12. On the 12th January 2023 the Sponsor emailed the Tribunal in response to my directions, enclosing various documents that I set out below. It is deeply regrettable that these documents were not brought to my attention until the 20th March 2023. I duly forwarded them to Mr McVeety who indicated that he had no submissions to make and it was a matter for the Tribunal whether I found that dependency had been established.

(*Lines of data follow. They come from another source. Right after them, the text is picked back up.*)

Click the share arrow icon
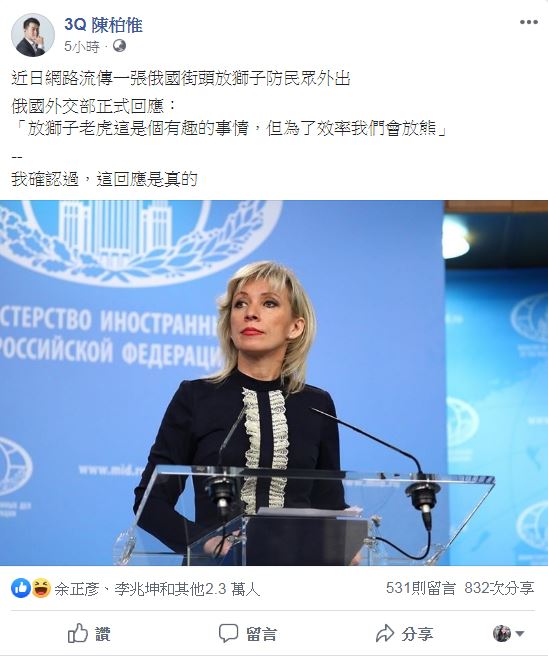This screenshot has height=660, width=548. tap(384, 633)
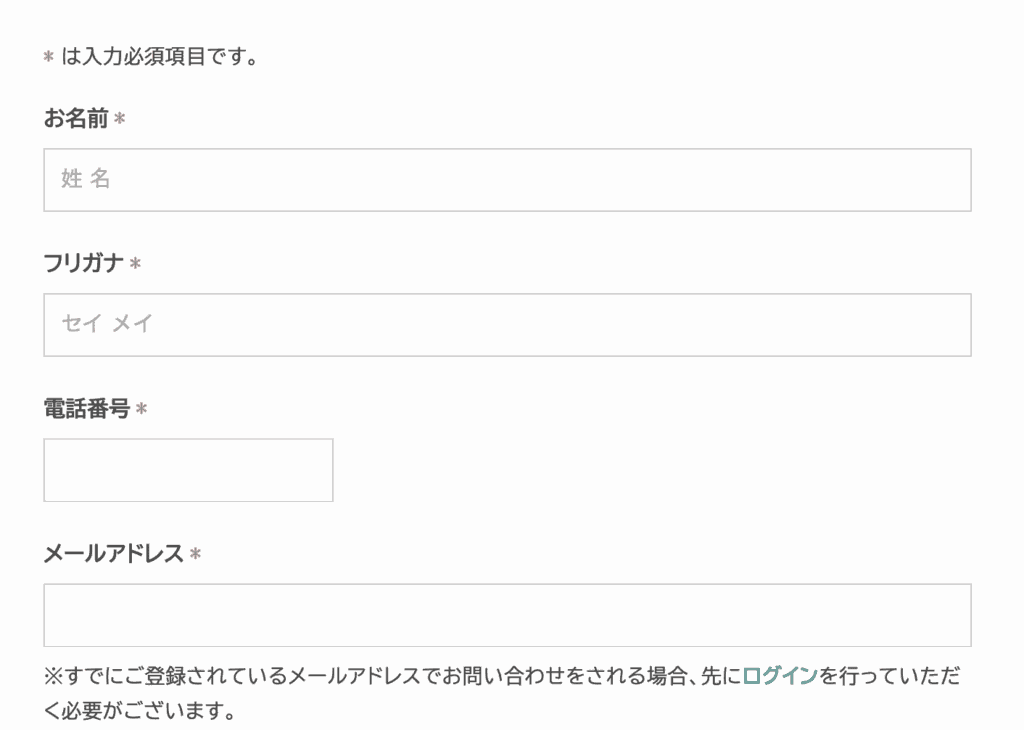Click the required asterisk beside お名前

(120, 119)
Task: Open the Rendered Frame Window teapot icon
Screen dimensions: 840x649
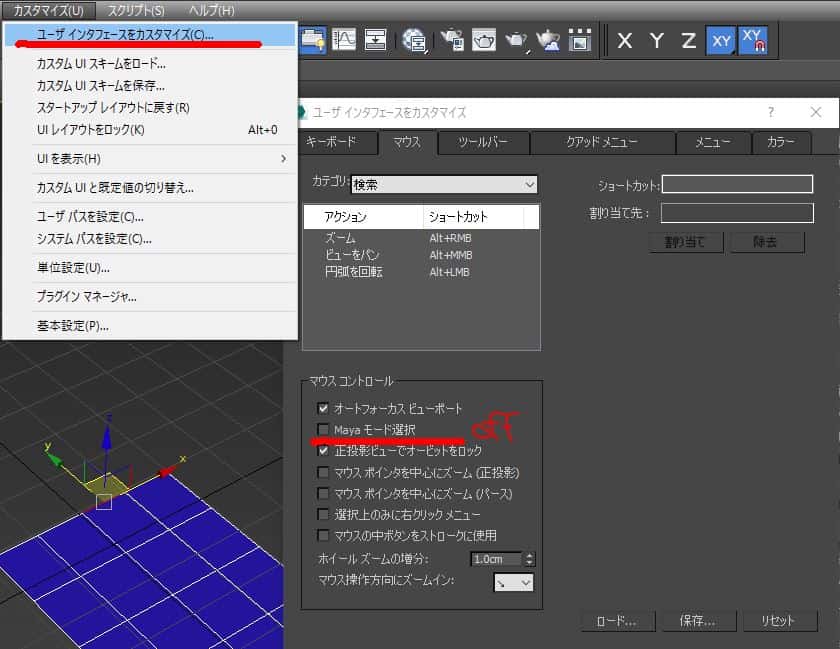Action: pyautogui.click(x=485, y=40)
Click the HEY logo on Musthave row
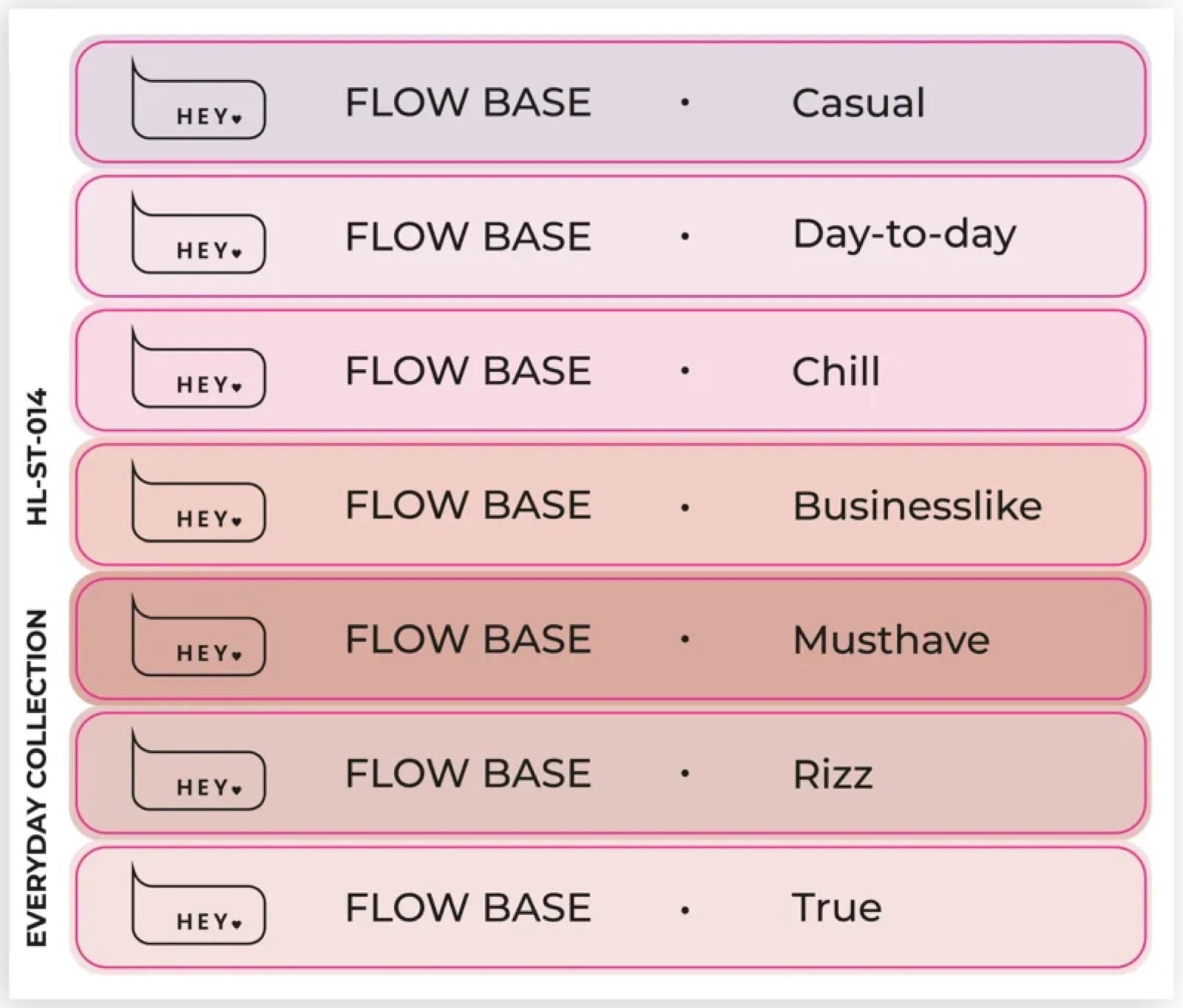 pos(198,635)
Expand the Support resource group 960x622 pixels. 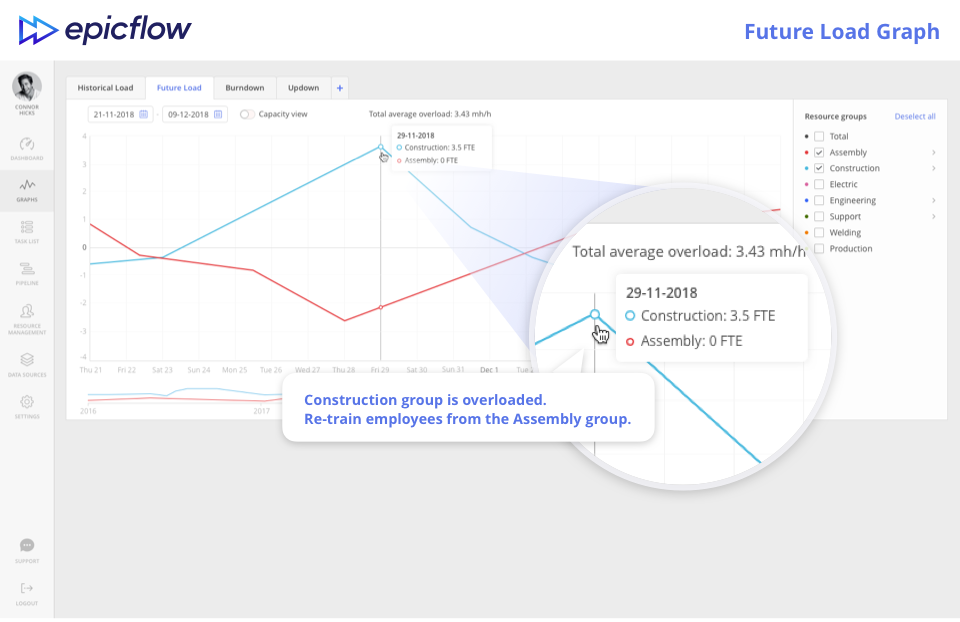(933, 216)
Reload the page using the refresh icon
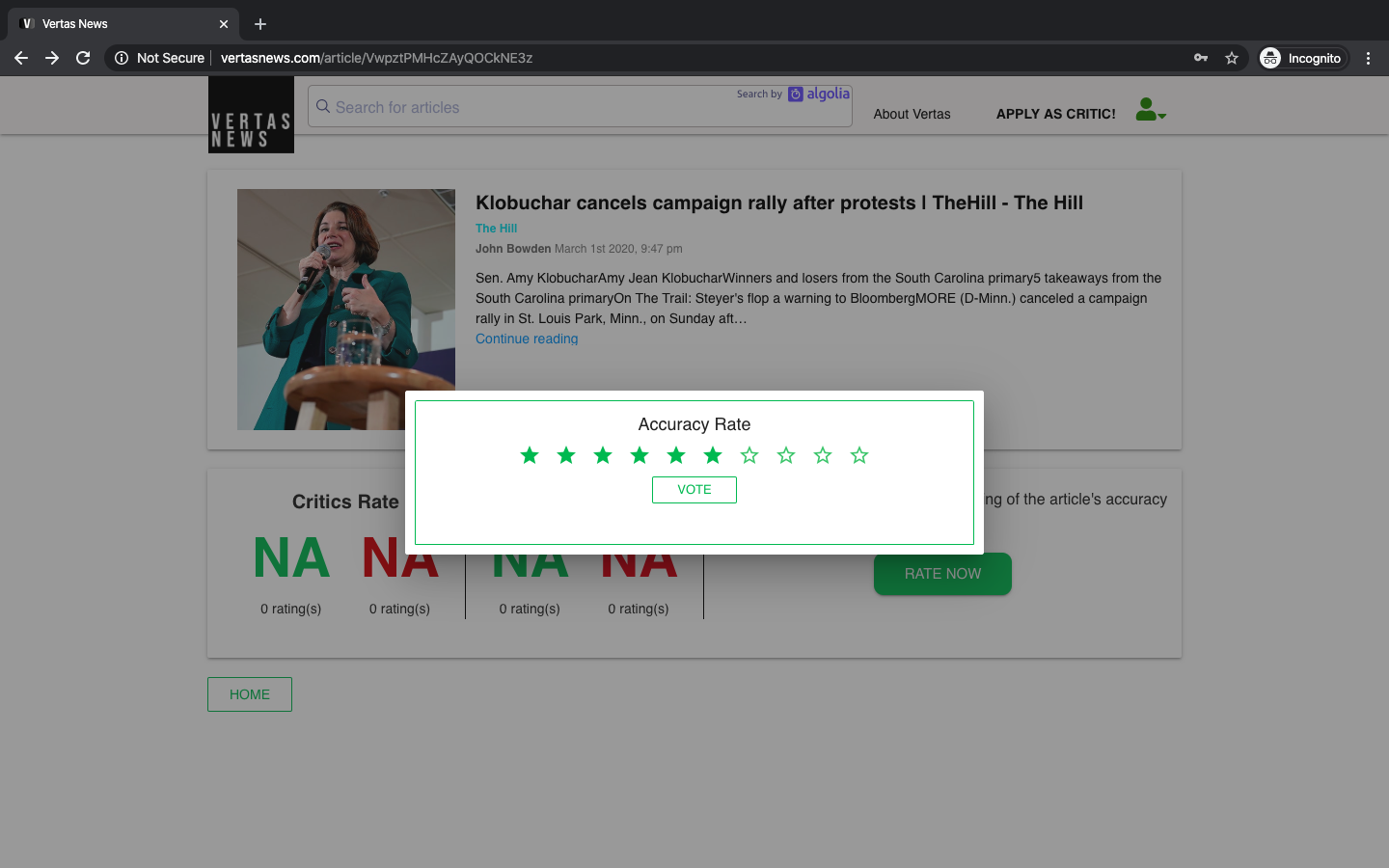 click(x=83, y=58)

13. The documents forwarded by the Appellant/Sponsor are as follows. There are two documents relating to the Appellant’s health. A letter from Dr Majd Karhili dated 25th January 2022 explains that the Appellant has significant problems with her back including a slipped disc which require surgery and “absolute rest”. Dr Karhili assesses her “disability percentage” as being 60-70%. The letter is on the headed paper of a Damascus health centre and is accompanied by a certified translation. The other document is the radiology report commissioned by Dr Karhili. These documents are relied upon as explanation as to why Ms Mahmod is not presently working to support herself. The next set of documents relate to her rent. A lease agreement for the property in which she lives is supplied in Arabic, again with a certified copy. This relates to a three year lease on a property in Damascus, valid from the 1st April 2020 to the 30th March 2023. The lessees are identified as the Appellant, her daughters, and the Sponsor in this case. The lessor is a Mr Khalil Marout Bitar. A related document is a Western Union money transfer from the Sponsor, which shows that on the 20th March 2021 she sent to Mr Bitar 2,500 Swedish Krona from a money transfer agent in Sweden. Finally there are produced a series of 22 money transfer receipts covering the period from March 2020 to the end of 2022 showing money transfers from the Sponsor directly to the Appellant. The earlier documents relate to remittances made from Sweden, the latter from the UK. They are for amounts varying between £100 and £250. The Sponsor asserts that her daughter is using this money to meet her essential living needs. Having had regard to all of the evidence provided, I am satisfied that this is the case, that dependency is established, and having regard to the First-tier Tribunal’s finding that the Sponsor and Appellant are related as claimed, I allow the appeal.
Decisions
14. The decision of the First-tier Tribunal is set aside.
15. The appeal is allowed.
16. There is no order for anonymity.